The end game for too many people, especially those who follow baseball, seems to be the eradication of… people. It’s an overreaction only if you’re sure you’re not ashamed of your body. at present by your Fitbit and your Fitbit’s friends. The march to the techno-ball started with analytics. You’ll think of me as a Luddite, a man likely to wear a loincloth around the house, but the truth is, numbers-driven decisions in baseball are meant to take human feeling and intuition out of the equation as much as possible. Sentiments do not exist for statisticians because sentiments cannot be measured.
But feelings are what separate us from most other beasts on the planet. Take the emotion, the boldness and “Oh, what the hell, I’m going to rock anyway, despite what the computer says”, and soon the Big Red Machine has turned into “Ex Machina”. OK, I’ve taken this path too far, but how badly do we want the human factor removed from baseball?
Many of you wish for the disappearance of referees. You want errors to disappear. I don’t like mistakes either, but I like the mess of life. I know: completely and recklessly irresponsible for a so-called truth-seeking columnist. I should want the right call to be made every time. A strike must be a strike, not a throw three inches from the outside corner. But when I think of artificial intelligence in baseball, I always come back to entertainment. Baseball has lost its ability to hold an audience, and as silly and illogical as it sounds, flesh-and-blood umpires have entertainment value. Not Herman the Robot.
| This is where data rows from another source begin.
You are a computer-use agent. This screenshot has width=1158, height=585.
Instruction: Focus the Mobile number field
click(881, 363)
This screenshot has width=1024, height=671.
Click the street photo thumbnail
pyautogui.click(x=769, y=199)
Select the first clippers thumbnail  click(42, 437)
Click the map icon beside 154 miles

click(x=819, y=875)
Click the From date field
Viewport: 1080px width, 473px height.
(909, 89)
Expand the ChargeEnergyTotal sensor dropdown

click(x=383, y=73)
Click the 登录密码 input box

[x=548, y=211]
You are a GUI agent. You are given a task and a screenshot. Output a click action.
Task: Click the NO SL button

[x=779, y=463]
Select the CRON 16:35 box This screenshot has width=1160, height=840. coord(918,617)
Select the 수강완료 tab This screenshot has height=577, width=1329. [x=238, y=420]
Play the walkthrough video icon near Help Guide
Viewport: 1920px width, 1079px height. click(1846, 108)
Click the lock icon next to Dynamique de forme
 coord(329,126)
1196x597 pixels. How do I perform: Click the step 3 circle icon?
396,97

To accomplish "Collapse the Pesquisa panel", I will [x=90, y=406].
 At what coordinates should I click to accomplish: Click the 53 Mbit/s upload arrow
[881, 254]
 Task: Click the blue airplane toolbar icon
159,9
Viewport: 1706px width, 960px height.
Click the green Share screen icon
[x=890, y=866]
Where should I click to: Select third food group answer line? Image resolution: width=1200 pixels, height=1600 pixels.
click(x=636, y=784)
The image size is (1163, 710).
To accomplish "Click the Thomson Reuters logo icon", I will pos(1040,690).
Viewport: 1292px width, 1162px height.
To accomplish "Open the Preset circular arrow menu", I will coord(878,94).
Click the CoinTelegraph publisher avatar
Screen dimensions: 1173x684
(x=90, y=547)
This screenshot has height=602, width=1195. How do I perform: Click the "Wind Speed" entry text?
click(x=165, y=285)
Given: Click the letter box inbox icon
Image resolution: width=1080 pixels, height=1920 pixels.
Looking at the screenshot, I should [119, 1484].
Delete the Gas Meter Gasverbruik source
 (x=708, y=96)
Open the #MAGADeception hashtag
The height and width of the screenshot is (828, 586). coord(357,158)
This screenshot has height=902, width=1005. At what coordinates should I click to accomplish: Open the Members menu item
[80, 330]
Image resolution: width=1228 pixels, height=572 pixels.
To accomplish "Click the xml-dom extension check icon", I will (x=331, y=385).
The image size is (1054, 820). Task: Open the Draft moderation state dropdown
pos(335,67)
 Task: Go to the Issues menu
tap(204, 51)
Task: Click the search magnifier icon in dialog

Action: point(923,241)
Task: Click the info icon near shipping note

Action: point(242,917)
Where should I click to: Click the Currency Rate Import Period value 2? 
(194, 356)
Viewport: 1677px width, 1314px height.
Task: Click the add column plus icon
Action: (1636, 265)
Instant replay in baseball already stinks. Instead of seeing a manager argue with a referee, we get two minutes of a team leader waiting for a decision from the replay command center in New York. I would rather walk barefoot on a bed of zebra mussels than be exposed to forensic analysis from TV presenters to find out if a tag arrived before a foot touched the bag. Talk about interruptus baseball.
Yes, everything revolves around me. Just like it’s about you. I’d rather see a manager sprint out of a dugout to confront a referee than endure the constant breaks to get it right. ID To pay see Tony La Russa marching in power to get to the referee.
What are we losing? What makes us interesting. What makes the sport interesting. Think about tennis for a moment. The line-call replay system in place now uses six or more cameras linked to a computer to discern whether a ball was in or out. Great. But great theatre? No. If the technology had been in place in the 1970s and 1980s, we would have been deprived of John McEnroe as we knew him – loud, brash and furious at the incompetence of the linesmen. Would the world have been better off without it? I do not think so.
You want absolute precision. You want the smartest decision in every game. I want fun.
I can’t stand change in baseball. The analyzes are clear that moving infielders either side of second base to account for a batter’s tendencies is the right tactical move. But watching it live is like watching cheese slip off one side of the pizza because the box moved on the ride home. The offset is an affront to symmetry. It’s also boring. You know how the show is going to end. Marvellous. And?
I am missing some elements from the old days. Not all, but some. I liked when the ballplayers were rougher around the edges, the product of a sport that got its start in the countryside and the great outdoors. The unwritten rules of baseball don’t give me tantrums, as they do those who see the knocked-down pitch as barbaric. These rules remind me that on some level we are all idiots. Fascinating idiots worth watching.
A few years ago, MLB banned chewing tobacco from baseball stadiums. It was the right decision for health reasons, but it left some people nostalgic.
Let’s compromise. When the inevitable happens, when the only type of ballplayer is a robot ballplayer, let it spit tobacco and scratch when things need scratching. That’s all that will be left of us.